The first year I was a busy beaver blogging Monday to Saturday but I shortened it to Monday to Friday in 2014 because I worked the shop Saturdays on my own and there wasn’t enough time in the day to do it all. I got very addicted to the process and when I couldn’t manage the six days I became frazzled, so I cut it back to week days which provided a little extra time to gather more fodder for my tales.
It seems there is never any lack of topics. I’ve filled three large binders with my stories, and there would be more but the first six months I didn’t know how to print them. That’s approximately 832 stories and enough paper to choke a horse. I’ve touched on a gamut of topics; from rug hooking to gardening, shop talk, my fur babies, tales of my youth, boyfriends from Mars, sailing and the occasional rant.
Writing is addictive; almost as much as blue and white china but not quite as much as gathering wool. The times when I’m unable to blog, when life gets in the way, I feel it. I need that fix in front of the computer, either home or at the office. Sometimes I’m ducking a curve ball and it just doesn’t happen, but I’m never short of a story and once sitting in front of the keyboard plenty of words shoot out of my fingertips. To date I’ve not once struggled for a topic and even when I’m practically brain dead from exhaustion, I still manage to throw a few coherent thoughts together.
When I began this journey, I drew a line that I promised myself I wouldn’t cross. Sometimes I came close, sat at the keyboard and wrote furiously, purging a woe from my heart and soul. It was cathartic, I wrote to cleanse, and although at times I was tempted to hit post I rose above the need to hurt those that had hurt me and deleted it. There are some topics better left alone that would rattle the skeletons in the family closet so I’ve kept that door closed, locked and threw away the key.
I know my friends sometimes think I’ve gone overboard, they know me and all my little quirks, love me in spite of it, but they still worry I sometimes get a little too personal at my own expense. Times when I talked about a body function, having hair in the wrong place or not enough in others, or parts going south that used to be northerly, but I’m not concerned. No one can every force you to read, there’s always the delete key and I’m gone.
I love feedback, the potent incentive to continue. Not many people leave comments unless I post a racy tale, but I know you’re out there because my stats page keeps a tally. There were 25,000 clicks on my blog last month and it grows steadily. That doesn’t mean each click is one person, it means there are many coming back time and again to follow it daily or weekly or whenever. If every person is clicking daily, that would mean 800 individuals are following my every word, literally. But of course there are all manner of combinations of followers. Maybe someone only clicks once a month and read all or only a few blogs at once, maybe some click once a week. That would mean there are a whole lot more people following me and I think I’ll stick with that scenario! There are all kinds math equations to determine how many people are clicking and when, but truthfully, I’d be impressed if only one person followed me.

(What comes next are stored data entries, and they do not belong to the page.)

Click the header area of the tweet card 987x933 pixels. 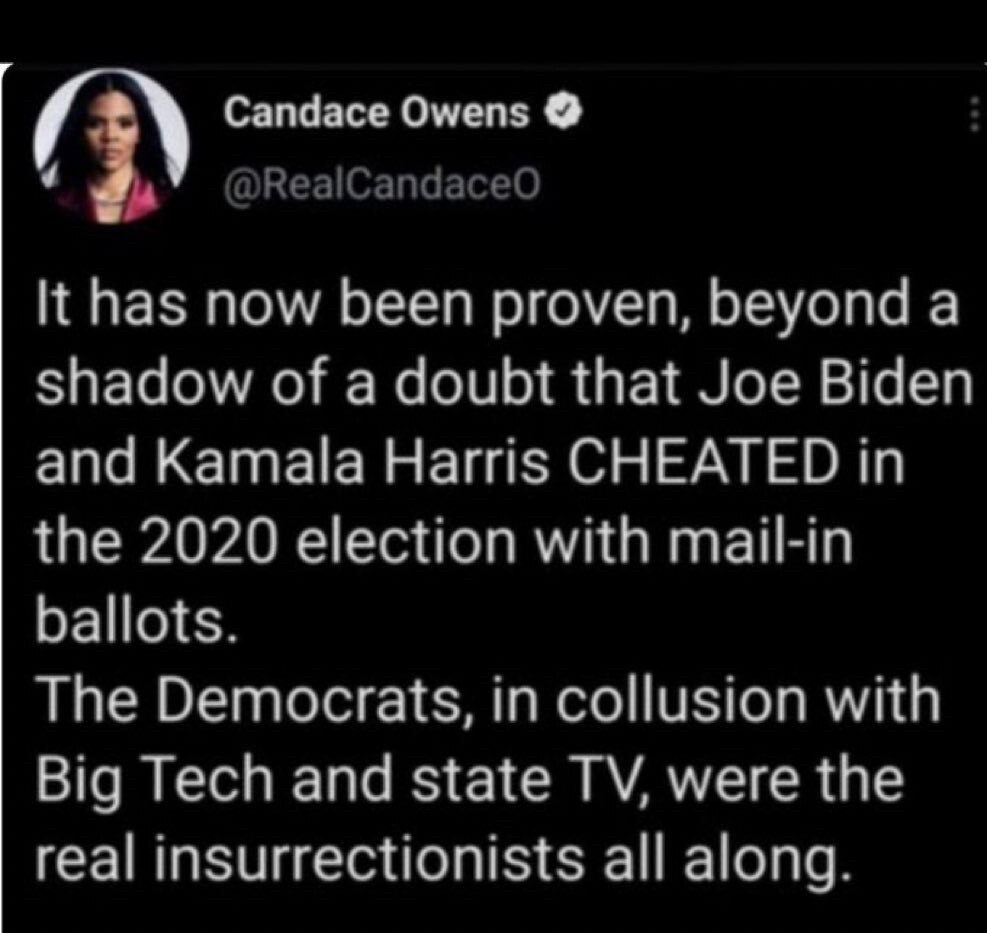pyautogui.click(x=490, y=145)
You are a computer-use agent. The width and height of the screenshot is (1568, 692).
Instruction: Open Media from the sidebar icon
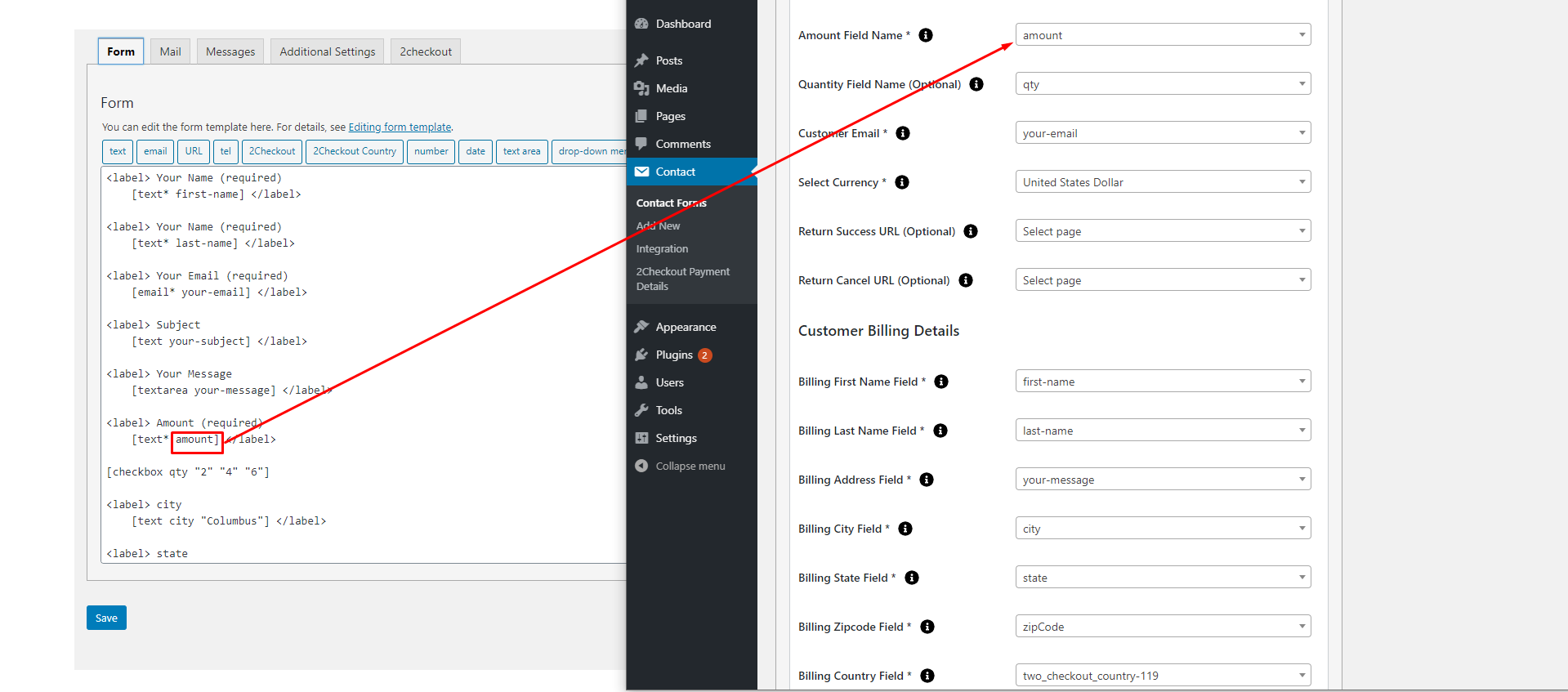[641, 88]
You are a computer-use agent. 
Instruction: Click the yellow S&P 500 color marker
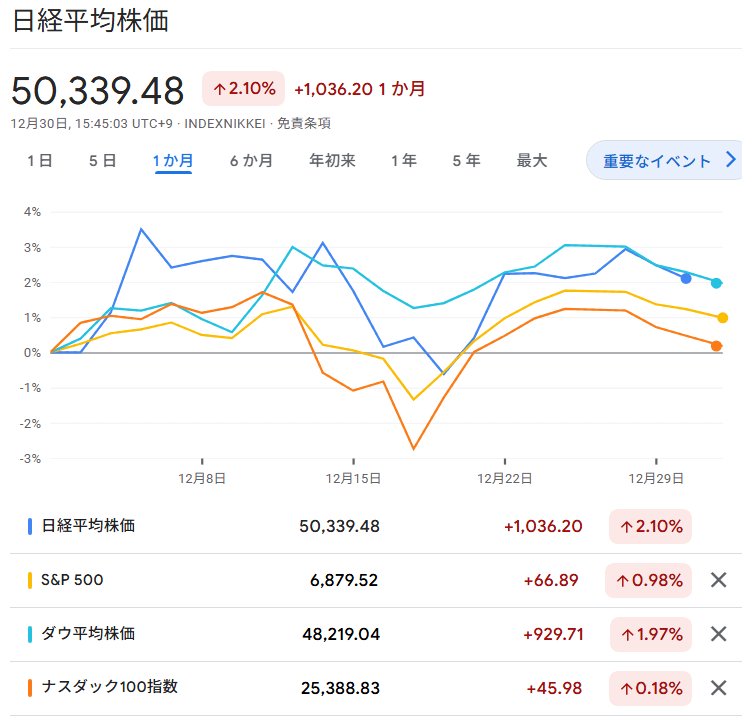click(30, 580)
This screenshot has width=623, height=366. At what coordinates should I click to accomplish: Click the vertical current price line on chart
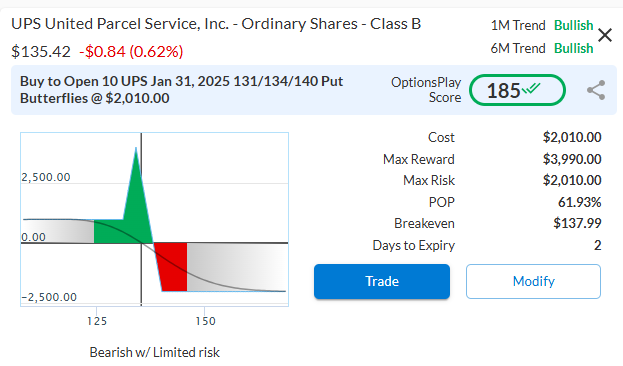[x=141, y=219]
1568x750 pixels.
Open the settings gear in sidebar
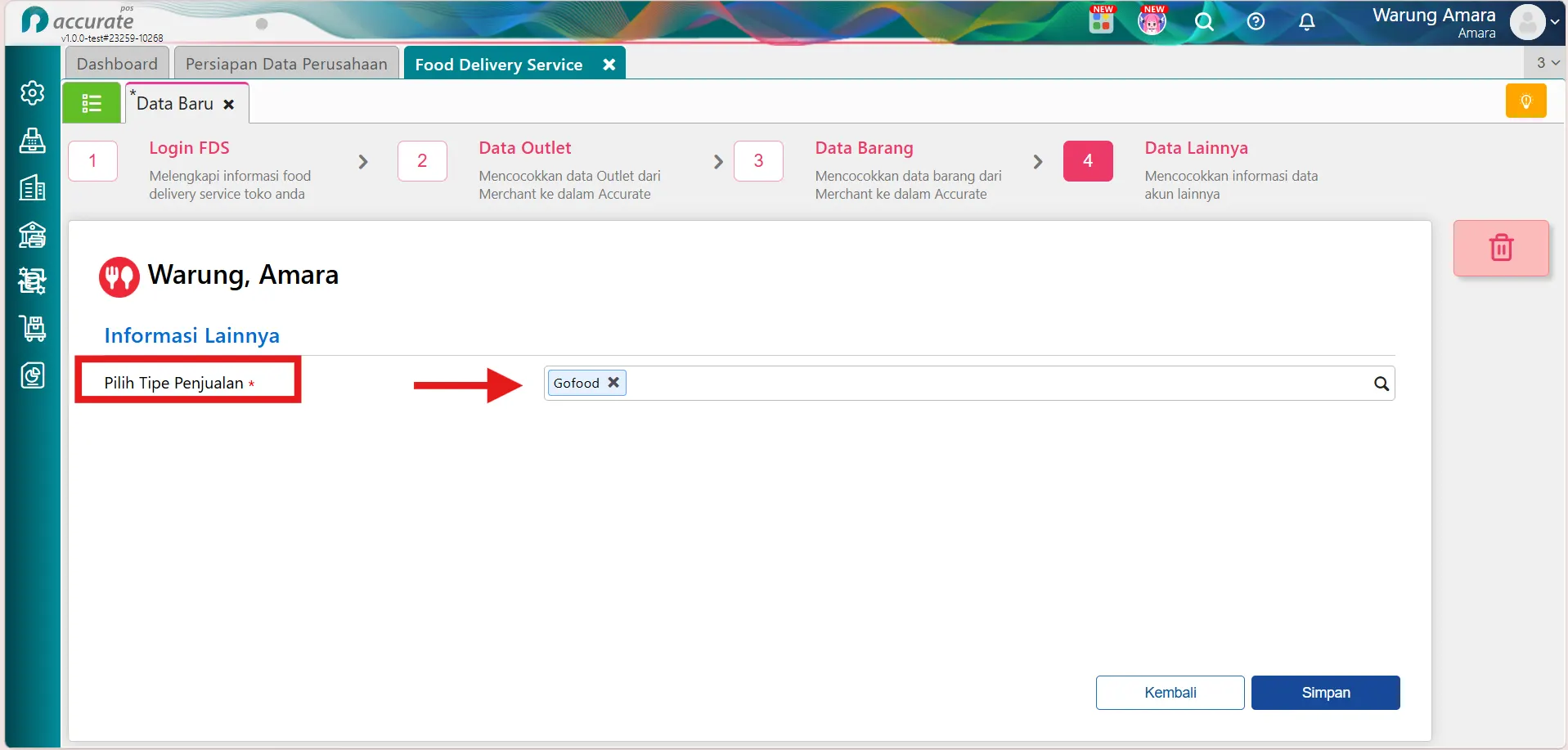32,93
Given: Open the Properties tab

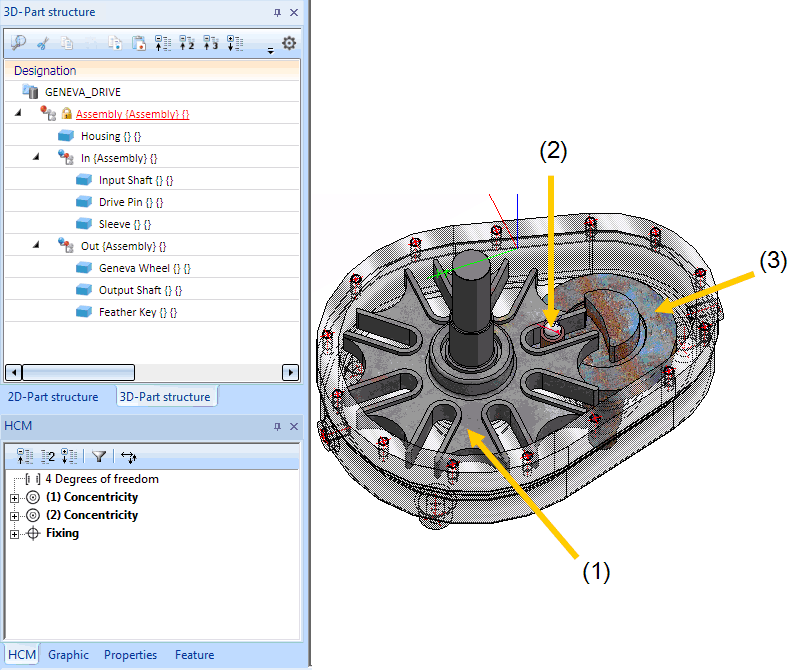Looking at the screenshot, I should (130, 655).
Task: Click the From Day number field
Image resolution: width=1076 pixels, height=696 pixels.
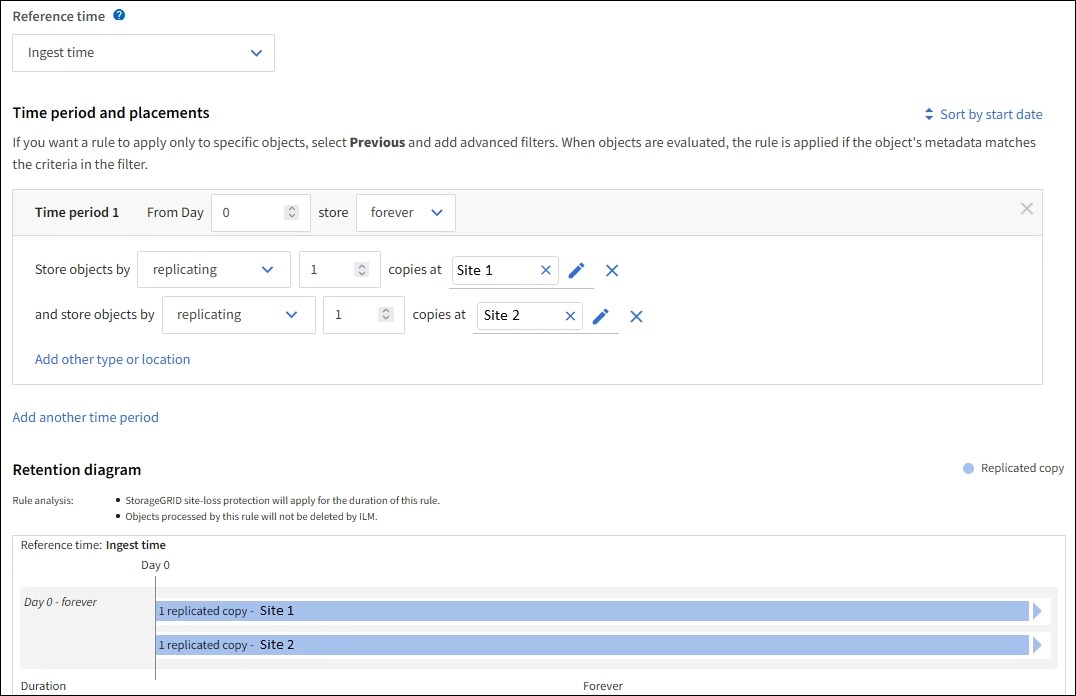Action: pos(250,213)
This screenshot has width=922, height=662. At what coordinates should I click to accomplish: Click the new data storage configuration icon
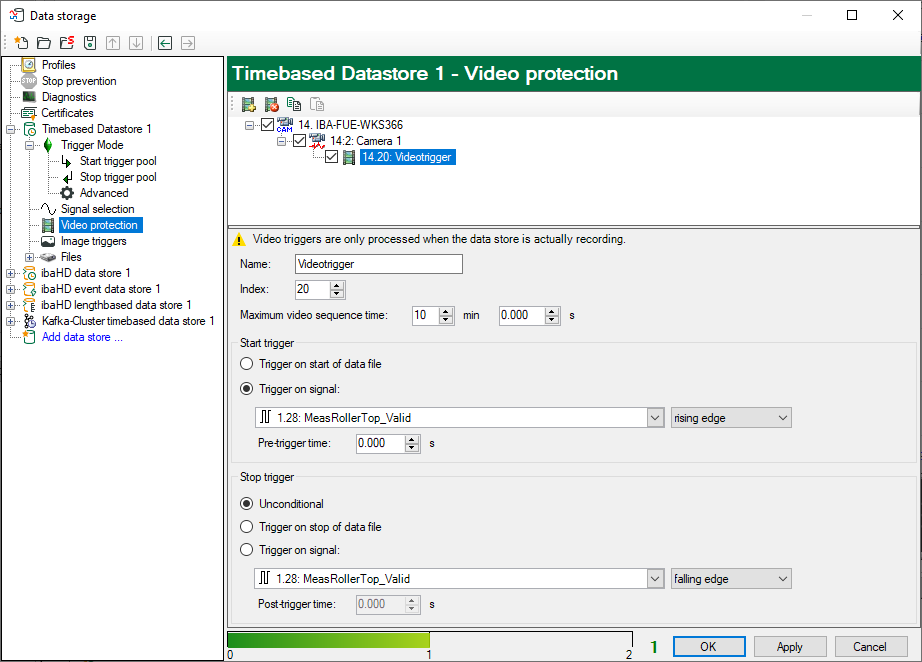point(21,43)
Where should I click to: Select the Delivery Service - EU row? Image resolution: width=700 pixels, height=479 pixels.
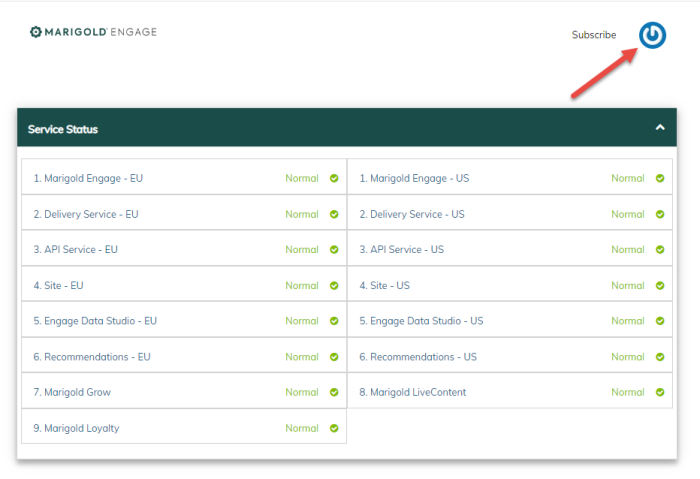click(85, 214)
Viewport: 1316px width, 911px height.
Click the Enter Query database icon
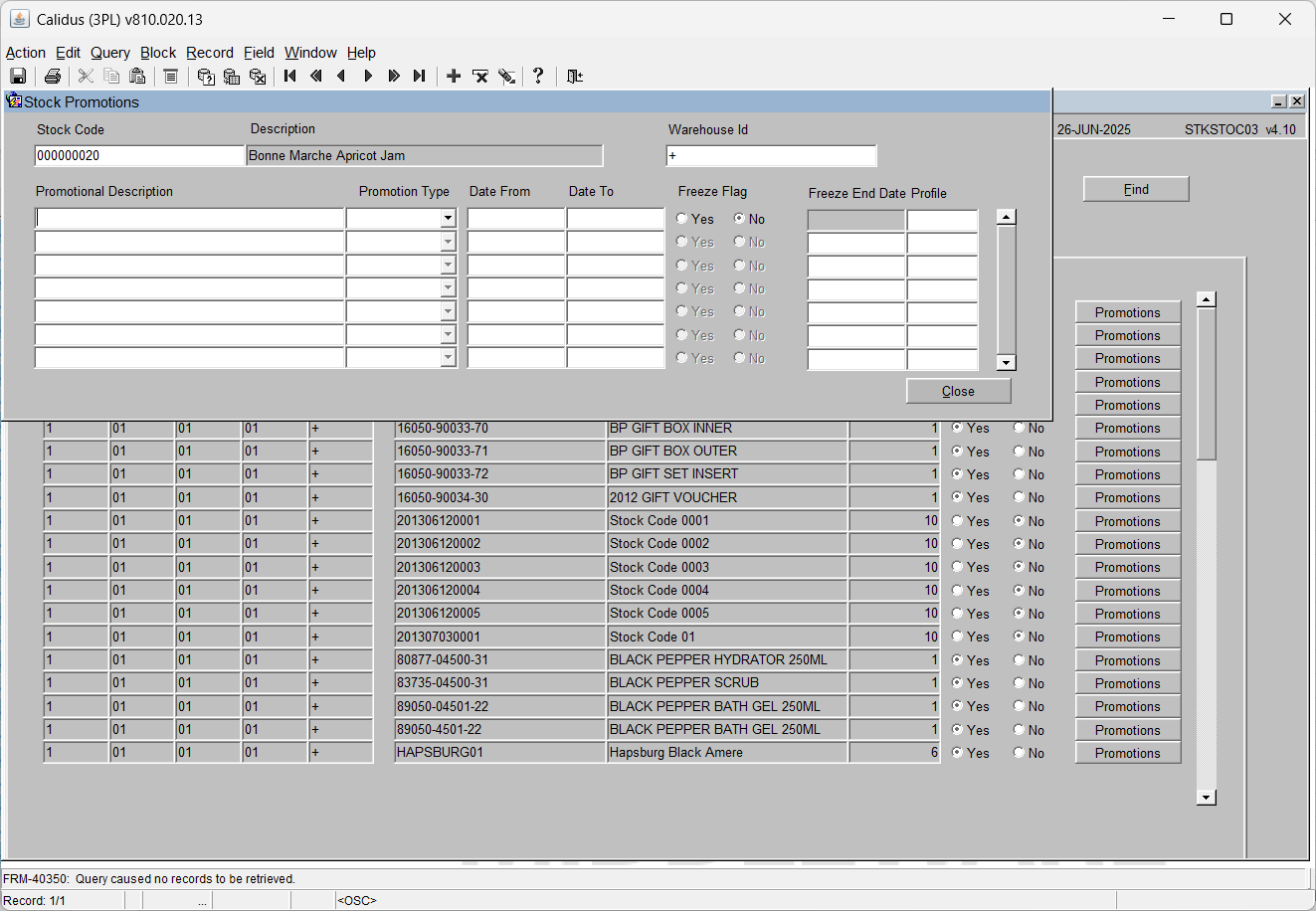(206, 77)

Customers come in the shop and tell me they read my blog with their morning coffee and comment on a particular story. I always turn blood red and mumble thank-you, shy little thing that I am. As long as you remain faceless I can bare my soul but when you stand in front of me I become shy and feel a bit exposed. Not to worry, that feeling quickly passes as happy takes over. I absolutely love that people read my shtick, it’s one of the most rewarding things I’ve ever done.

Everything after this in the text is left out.